§ **Required work**:
**A)** Copy the passage from the excerpt on WordPress 7.0's AI features that starts at the words "Before You Enable" and stops after the words "live API key.".
**B)** In the excerpt on WordPress 7.0's AI features, list the opening instruction of each numbered step in the sequence for sites where mistakes have real consequences.
**C)** Translate this sentence from the excerpt on WordPress 7.0's AI features into Spanish: "There is no allowlist or denylist for which plugins can make AI calls."

If your API bill spikes, you cannot open a WordPress dashboard and see “WooCommerce product importer ran 40,000 tokens last Tuesday.” That data doesn’t exist natively. The AI Client centralises the connection but not the accounting.
Security plugins log REST API calls, but AI prompt metadata — which plugin called, which model, how many tokens, what data was sent — is a different layer that none of them cover today.
API Keys Are Stored Without Encryption
Your API credentials in the Connectors screen are stored in the WordPress database without encryption. If your database is compromised — through a SQL injection, a backup leak, or a vulnerable hosting panel — those keys are readable.
This isn’t a new class of risk for WordPress, but AI API keys carry a different kind of consequence. A leaked database password locks your WordPress admin. A leaked OpenAI key runs up charges and potentially exposes whatever data your plugins have been sending to the provider.
No Plugin-Level AI Permissions
There is no allowlist or denylist for which plugins can make AI calls. Any plugin on your site that calls the AI Client gets access to your credential. A plugin you installed for a contact form, a slider, or an SEO audit gets automatic AI access if it later adds an AI feature.
Site owners have no native way to say “only these two plugins are allowed to use AI.” It’s all-or-nothing at the key level.
Before You Enable Native AI
A sensible sequence for sites where mistakes have real consequences:
1. Set provider-level spend limits first. OpenAI and Anthropic have billing controls in their dashboards. Cap your monthly exposure before entering any credentials in WordPress.
2. Audit your installed plugins. After 7.0 updates, identify which of your plugins declare AI Abilities or call the AI Client. Many won’t — but you should know which ones do before you hand them a live API key.
3. Review your database security. Unencrypted API key storage raises the stakes for database-level access. If your staging environment, backups, or third-party tools have database access, think carefully about what they can see.
4. Watch your provider dashboard weekly. For the first month after enabling AI features, check your API usage every week. Anomalies are easier to catch early than to investigate retroactively.
The Bigger Picture
WordPress 7.0’s AI architecture is well-designed. Provider-agnostic, extensible, built on hooks that third-party plugins can intercept. The foundation is right — and infrastructure is always the right place to start.
What’s missing is the governance layer: per-plugin budgets, usage accounting, encrypted credential storage, and permission controls for which plugins get AI access. These aren’t edge cases. They’re the controls a site owner needs to run AI confidently on a production site.
The wp_ai_client_prevent_prompt filter is the hook a governance layer would use — the correct interception point for applying per-plugin rules before a prompt reaches the provider. The mechanism exists. What’s needed is a tool built around it.
We’re working on exactly that. Our upcoming AI Governance plugin will sit alongside WordPress 7.0’s native AI and add the controls core doesn’t ship: per-plugin token budgets, a usage dashboard showing calls by plugin and model, hard budget enforcement when limits are hit, and encrypted API credential storage. The patterns come directly from our Agent Control Panel work.
If this is the kind of visibility and control you want over your site’s AI usage, check out axtolab.com and stay tuned.
The Bottom Line
WordPress 7.0 is a genuine step forward for AI on the platform. The native architecture is cleaner than anything the plugin ecosystem had assembled on its own. For a personal site or a small blog, enabling it is low-stakes.
For a WooCommerce store, a membership site, or any site that handles customer data or has meaningful API billing exposure: go in with eyes open. Set spend limits. Know which plugins are making AI calls. Watch the dashboards.
The platform shipped the foundation. The governance tools will catch up. In the meantime, the controls are on you.

(Records drawn from a dataset)
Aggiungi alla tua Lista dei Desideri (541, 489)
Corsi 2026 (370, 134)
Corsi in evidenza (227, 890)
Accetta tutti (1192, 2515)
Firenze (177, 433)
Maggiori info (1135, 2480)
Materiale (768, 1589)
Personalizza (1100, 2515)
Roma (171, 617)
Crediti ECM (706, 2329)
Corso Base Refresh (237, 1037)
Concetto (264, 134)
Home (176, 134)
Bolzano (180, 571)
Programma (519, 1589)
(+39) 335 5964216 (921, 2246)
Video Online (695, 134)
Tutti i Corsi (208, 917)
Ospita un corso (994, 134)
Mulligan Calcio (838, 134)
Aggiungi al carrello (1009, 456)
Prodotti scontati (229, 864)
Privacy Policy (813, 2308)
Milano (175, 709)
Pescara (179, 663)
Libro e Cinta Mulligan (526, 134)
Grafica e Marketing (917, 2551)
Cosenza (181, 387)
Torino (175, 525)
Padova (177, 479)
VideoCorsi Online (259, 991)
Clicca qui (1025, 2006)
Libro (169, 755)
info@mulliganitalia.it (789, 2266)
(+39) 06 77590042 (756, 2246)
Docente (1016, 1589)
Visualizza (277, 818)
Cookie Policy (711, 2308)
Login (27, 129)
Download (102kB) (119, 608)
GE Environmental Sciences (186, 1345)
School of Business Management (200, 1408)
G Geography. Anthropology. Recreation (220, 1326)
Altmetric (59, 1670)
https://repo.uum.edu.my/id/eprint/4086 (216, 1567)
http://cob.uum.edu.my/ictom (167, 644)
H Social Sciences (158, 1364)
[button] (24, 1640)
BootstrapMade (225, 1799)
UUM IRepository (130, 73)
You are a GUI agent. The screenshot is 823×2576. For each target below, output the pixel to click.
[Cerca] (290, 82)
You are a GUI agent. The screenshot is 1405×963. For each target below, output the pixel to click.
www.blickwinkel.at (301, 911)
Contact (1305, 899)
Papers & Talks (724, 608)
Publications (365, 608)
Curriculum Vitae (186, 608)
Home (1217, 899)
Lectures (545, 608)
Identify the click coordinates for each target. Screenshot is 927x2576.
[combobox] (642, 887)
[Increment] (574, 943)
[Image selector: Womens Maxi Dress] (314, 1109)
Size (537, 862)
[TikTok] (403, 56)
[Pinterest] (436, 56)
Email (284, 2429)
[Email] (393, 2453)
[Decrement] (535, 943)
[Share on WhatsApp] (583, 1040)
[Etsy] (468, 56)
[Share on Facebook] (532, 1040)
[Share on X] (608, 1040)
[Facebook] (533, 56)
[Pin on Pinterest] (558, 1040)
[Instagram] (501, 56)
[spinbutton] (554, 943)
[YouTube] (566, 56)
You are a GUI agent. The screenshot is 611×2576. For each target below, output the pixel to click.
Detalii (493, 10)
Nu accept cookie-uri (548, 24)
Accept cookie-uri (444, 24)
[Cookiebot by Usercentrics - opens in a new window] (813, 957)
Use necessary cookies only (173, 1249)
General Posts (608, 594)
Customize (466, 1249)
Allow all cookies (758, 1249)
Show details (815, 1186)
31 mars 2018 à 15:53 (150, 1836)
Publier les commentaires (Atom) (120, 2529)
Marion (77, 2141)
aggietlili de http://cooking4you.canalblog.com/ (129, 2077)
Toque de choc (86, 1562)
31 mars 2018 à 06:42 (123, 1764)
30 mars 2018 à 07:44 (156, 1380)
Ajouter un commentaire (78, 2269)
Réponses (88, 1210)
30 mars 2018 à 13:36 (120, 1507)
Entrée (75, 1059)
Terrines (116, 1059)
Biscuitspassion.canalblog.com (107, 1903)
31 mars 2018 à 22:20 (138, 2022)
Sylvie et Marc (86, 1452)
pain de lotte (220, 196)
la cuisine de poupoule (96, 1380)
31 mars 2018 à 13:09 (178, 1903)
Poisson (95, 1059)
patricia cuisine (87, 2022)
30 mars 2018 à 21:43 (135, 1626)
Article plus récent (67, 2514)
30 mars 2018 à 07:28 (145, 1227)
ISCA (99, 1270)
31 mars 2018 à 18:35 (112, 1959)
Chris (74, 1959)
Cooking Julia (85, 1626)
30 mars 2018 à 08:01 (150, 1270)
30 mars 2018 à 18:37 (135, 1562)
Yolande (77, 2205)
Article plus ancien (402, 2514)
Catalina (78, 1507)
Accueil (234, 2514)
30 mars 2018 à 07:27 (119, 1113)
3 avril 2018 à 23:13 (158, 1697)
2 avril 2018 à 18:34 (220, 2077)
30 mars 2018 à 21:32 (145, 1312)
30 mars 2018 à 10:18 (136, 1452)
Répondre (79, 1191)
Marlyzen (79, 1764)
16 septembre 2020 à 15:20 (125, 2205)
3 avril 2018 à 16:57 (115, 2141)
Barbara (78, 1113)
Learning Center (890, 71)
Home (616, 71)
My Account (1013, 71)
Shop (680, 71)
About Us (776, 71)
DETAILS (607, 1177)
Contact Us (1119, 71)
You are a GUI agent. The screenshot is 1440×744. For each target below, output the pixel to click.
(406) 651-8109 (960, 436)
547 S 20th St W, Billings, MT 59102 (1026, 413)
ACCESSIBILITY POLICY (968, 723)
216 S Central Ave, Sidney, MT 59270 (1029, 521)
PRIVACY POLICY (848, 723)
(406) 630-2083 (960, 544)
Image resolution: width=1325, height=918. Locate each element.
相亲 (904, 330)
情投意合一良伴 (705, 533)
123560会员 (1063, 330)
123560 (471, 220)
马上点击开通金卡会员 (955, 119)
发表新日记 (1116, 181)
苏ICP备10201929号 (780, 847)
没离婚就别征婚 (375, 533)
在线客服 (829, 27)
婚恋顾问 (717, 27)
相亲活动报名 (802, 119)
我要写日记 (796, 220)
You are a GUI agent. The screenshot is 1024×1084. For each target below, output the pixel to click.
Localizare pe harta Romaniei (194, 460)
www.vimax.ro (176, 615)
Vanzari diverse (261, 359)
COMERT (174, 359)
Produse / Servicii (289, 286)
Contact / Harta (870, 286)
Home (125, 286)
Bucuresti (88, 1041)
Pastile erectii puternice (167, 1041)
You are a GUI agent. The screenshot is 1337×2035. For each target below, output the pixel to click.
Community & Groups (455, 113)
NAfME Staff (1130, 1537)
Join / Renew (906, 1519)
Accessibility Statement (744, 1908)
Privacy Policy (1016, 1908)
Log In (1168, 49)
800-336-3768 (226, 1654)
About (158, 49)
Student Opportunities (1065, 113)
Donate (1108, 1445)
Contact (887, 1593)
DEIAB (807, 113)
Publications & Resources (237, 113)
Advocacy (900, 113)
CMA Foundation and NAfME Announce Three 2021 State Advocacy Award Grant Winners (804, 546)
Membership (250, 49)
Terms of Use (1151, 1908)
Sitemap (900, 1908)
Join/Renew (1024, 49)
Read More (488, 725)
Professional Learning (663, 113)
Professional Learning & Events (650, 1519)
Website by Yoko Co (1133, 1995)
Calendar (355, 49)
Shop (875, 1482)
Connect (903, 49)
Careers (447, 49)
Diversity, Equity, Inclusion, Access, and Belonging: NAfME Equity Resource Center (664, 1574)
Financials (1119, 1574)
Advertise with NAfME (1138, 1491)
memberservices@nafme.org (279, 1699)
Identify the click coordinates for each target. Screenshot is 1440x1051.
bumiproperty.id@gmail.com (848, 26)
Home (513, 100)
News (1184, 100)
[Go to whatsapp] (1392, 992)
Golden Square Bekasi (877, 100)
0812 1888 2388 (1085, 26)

§ **Your written answers**:
**A)**
Before You Enable Native AI
A sensible sequence for sites where mistakes have real consequences:
1. Set provider-level spend limits first. OpenAI and Anthropic have billing controls in their dashboards. Cap your monthly exposure before entering any credentials in WordPress.
2. Audit your installed plugins. After 7.0 updates, identify which of your plugins declare AI Abilities or call the AI Client. Many won’t — but you should know which ones do before you hand them a live API key.

**B)**
1. Set provider-level spend limits first.
2. Audit your installed plugins.
3. Review your database security.
4. Watch your provider dashboard weekly.

**C)** No existe una lista de permitidos ni una lista de bloqueados que determine qué plugins pueden hacer llamadas de IA.